**THE RECORDS:**
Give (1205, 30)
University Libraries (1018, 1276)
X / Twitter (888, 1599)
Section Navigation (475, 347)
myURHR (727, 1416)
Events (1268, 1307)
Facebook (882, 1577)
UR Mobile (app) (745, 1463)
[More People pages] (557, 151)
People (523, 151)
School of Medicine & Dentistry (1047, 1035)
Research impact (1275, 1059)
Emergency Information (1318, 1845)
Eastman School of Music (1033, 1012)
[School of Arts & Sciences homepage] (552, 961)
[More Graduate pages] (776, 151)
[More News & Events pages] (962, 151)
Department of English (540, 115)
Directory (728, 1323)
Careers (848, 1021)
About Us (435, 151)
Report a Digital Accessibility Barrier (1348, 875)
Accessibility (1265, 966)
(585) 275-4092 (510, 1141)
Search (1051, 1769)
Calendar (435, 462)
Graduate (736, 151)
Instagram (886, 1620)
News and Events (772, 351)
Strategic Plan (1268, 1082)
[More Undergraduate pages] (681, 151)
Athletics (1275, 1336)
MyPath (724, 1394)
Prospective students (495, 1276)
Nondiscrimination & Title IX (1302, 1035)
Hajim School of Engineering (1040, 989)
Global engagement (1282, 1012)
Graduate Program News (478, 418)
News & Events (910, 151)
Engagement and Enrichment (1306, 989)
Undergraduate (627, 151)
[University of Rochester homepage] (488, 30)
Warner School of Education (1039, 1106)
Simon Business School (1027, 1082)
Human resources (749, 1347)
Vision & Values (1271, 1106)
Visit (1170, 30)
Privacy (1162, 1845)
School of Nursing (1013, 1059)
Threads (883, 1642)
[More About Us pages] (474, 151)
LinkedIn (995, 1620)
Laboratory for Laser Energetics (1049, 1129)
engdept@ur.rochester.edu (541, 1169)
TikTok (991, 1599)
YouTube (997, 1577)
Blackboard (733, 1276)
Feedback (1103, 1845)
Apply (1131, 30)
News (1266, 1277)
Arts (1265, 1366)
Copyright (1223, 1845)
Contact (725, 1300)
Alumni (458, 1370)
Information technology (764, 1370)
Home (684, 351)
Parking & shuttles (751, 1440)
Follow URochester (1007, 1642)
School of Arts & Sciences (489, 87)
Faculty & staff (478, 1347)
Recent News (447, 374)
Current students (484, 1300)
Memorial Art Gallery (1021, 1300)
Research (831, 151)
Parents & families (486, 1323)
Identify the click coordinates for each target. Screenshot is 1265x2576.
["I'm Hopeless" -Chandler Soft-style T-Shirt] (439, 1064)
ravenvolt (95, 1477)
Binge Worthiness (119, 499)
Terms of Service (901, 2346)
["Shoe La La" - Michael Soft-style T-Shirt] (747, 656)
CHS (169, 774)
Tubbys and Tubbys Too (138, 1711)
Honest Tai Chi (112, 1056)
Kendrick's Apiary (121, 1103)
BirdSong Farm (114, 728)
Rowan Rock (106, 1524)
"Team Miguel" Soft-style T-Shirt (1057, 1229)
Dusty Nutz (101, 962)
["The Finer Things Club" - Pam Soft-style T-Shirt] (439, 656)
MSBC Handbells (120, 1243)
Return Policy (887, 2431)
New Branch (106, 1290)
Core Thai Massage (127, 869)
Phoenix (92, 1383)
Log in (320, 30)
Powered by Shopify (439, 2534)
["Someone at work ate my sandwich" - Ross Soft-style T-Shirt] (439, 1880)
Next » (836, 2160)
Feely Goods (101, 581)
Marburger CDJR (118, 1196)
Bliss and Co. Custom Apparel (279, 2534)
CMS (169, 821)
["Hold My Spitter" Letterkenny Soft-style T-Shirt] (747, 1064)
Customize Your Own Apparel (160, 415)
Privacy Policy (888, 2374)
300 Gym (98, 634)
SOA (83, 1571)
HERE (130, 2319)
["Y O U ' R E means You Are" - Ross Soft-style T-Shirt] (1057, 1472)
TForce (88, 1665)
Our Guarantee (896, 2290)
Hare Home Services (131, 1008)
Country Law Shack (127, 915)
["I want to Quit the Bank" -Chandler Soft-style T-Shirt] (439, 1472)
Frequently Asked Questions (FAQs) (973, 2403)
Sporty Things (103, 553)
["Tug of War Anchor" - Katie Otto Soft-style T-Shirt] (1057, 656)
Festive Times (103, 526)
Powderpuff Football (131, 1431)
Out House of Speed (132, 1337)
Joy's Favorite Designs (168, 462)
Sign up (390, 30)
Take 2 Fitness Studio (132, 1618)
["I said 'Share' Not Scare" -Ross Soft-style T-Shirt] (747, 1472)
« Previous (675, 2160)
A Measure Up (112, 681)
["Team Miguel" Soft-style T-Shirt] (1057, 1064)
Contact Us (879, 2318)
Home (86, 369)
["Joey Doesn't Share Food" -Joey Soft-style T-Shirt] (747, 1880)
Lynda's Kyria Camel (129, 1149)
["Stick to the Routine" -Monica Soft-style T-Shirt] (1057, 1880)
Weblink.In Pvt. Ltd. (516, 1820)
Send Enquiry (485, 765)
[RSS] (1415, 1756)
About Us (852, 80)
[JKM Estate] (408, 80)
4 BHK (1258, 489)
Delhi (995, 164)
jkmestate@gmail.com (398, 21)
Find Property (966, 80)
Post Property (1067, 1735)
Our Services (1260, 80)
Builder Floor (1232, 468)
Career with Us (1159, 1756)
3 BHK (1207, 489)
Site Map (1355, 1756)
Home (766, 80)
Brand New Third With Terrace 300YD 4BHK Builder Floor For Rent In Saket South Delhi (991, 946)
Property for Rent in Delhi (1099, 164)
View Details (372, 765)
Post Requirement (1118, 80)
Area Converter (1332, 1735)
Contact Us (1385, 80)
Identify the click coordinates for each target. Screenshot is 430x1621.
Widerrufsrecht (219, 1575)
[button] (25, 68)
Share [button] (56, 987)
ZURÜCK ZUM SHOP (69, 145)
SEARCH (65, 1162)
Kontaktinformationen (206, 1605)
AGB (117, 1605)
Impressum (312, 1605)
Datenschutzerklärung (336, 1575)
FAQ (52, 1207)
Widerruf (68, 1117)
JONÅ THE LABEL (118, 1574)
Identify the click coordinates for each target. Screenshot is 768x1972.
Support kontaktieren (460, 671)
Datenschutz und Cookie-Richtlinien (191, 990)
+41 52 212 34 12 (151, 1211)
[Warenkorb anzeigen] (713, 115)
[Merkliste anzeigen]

**ACTIVITY:** A faithful copy is required of the lines from the one with "Area Converter (1332, 1735)" through the last line of the data; please add nothing.

**OUTPUT OF THE EXERCISE:**
Area Converter (1332, 1735)
Contact Us (1385, 80)
Identify the click coordinates for each target. Screenshot is 430x1621.
Widerrufsrecht (219, 1575)
[button] (25, 68)
Share [button] (56, 987)
ZURÜCK ZUM SHOP (69, 145)
SEARCH (65, 1162)
Kontaktinformationen (206, 1605)
AGB (117, 1605)
Impressum (312, 1605)
Datenschutzerklärung (336, 1575)
FAQ (52, 1207)
Widerruf (68, 1117)
JONÅ THE LABEL (118, 1574)
Identify the click coordinates for each target. Screenshot is 768x1972.
Support kontaktieren (460, 671)
Datenschutz und Cookie-Richtlinien (191, 990)
+41 52 212 34 12 (151, 1211)
[Warenkorb anzeigen] (713, 115)
[Merkliste anzeigen]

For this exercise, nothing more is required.